LES MESURES DE RÉPARATIONS À LA SUITE D’UNE PLAINTE POUR MANQUEMENT AU DEVOIR DE REPRÉSENTATION D’UN SYNDICAT
Le 25 janvier 2019, le Tribunal administratif du travail (ci-après le « TAT ») a rendu une décision[1] sévère sur les mesures de réparation offertes à un salarié qui a été victime d’un manquement à l’obligation de juste représentation de son syndicat.
Dans cette affaire, deux salariées ont déposé une plainte en vertu de l’article 47.2 du Code du travail contre leur syndicat pour voir fait preuve de discrimination à la suite d’une restructuration de leur régime de retraite.
Effectivement, le syndicat et l’employeur ont dû renégocier certains paramètres du régime de retraite applicable aux plaignantes afin de se conformer à la Loi favorisant la santé financière et la pérennité des régimes de retraite à prestations déterminées du secteur municipal (Ci-après la « Loi 15 »). Dans le but de combler le déficit actuariel du régime, le syndicat a pris la décision de réduire les droits et avantages de retraite d’un petit groupe de membres qui ont exercé de la fonction supérieure, et ce, rétroactivement à 2012.
Les deux plaignantes font partie du groupe de salariés qui ont effectué, durant de longues périodes de temps, de la fonction supérieure, c’est-à-dire qu’elles ont occupé un poste de cadre, hors unité. Durant leur affectation, les plaignantes ont bénéficié d’un salaire supérieur et ont dû payer une cotisation supplémentaire au régime de retraite. En vertu des règles applicables sous l’ancien régime de retraite, le fait d’avoir exercé de la fonction supérieure a bonifié le montant des rentes de retraite que les plaignantes avaient droit.
Ces droits bonifiés ont été retirés dans la négociation enclenchée par la Loi 15 afin de capitaliser le régime et ainsi éponger le déficit actuariel.
Dans une première décision[2], le TAT a conclu qu’en utilisant uniquement un petit groupe qui représente moins de 4 % des membres pour payer le déficit actuariel, alors que les causes du déficit sont attribuables à l’ensemble des membres, le syndicat a fait preuve de discrimination et d’arbitraire.
Se pose alors la délicate question des mesures de réparation à accorder aux deux plaignantes. Jusqu’alors, il n’existait aucun précédent jurisprudentiel concernant la réparation appropriée dans un cas où un syndicat, par ses agissements, a privé l’un de ses membres de droits découlant d’une participation dans un régime de retraite à prestations déterminées.
Le TAT a déterminé que la réparation appropriée est de condamner le syndicat à payer aux plaignantes des dommages dont la valeur correspond au montant requis pour l’achat d’une rente viagère équivalant (avec les mêmes avantages) à la rente dont elles auraient bénéficié, n’eût été la faute du syndicat. Pour les deux plaignantes, la somme représente près de 450 000 $ !

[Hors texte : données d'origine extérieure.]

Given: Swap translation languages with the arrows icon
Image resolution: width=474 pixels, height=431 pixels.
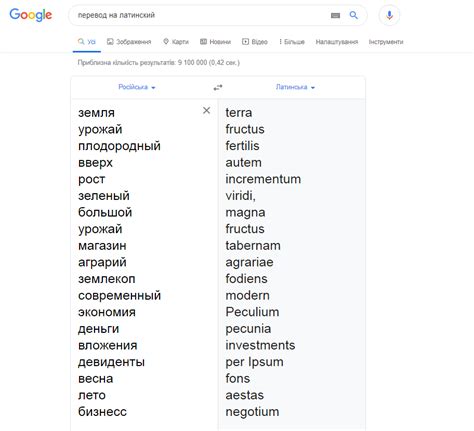Looking at the screenshot, I should 218,87.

Étant donné qu’il s’agit de la première fois qu’une telle mesure de réparation est accordée, le TAT s’est réservé compétence pour trancher tout litige découlant de l’impact d’une décision des organismes responsables de la fiscalité afin de s’assurer que les plaignantes soient pleinement dédommagées.
Par ailleurs, le juge a condamné le syndicat à payer les frais raisonnables d’avocat des plaignantes pour l’ensemble du dossier. Ceci comprend les frais pour la plainte en vertu de l’article 47.2 du Code du travail, les frais pour le pourvoi en contrôle judiciaire déposé par le syndicat et les frais engagés pour obtenir la décision sur les mesures de réparation. L’ensemble de ces frais découlent de l’application de l’article 47.5 du Code. Il est ajouté aux frais d’avocat, les frais actuariels engagés par les plaignantes.
Le TAT, conformément à la jurisprudence, a cependant refusé d’indemniser les plaignants pour le temps consacré à la préparation de leur dossier.
Finalement, chacune des plaignantes se sont vu accorder une somme de 20 000$ à titre de dommages moraux pour les troubles tracas et inconvénients qui ont découlé des agissements discriminatoires du syndicat. Dans le cas de dommages moraux, le juge rappelle qu’il n’est pas nécessaire de démontrer un abus de droit.
Le syndicat a tenté de faire assumer une partie des dommages par l’employeur. Cependant, le juge a conclu que bien que l’employeur soit une des parties à l’entente de restructuration, le recours des plaignantes ne peut viser que le syndicat. C’est dans les agissements du syndicat afin d’éponger sa part du déficit actuariel que le Tribunal a déterminé qu’il y avait eu une contravention à son devoir de juste représentation. Aucune responsabilité de la part de l’employeur n’a été engagée.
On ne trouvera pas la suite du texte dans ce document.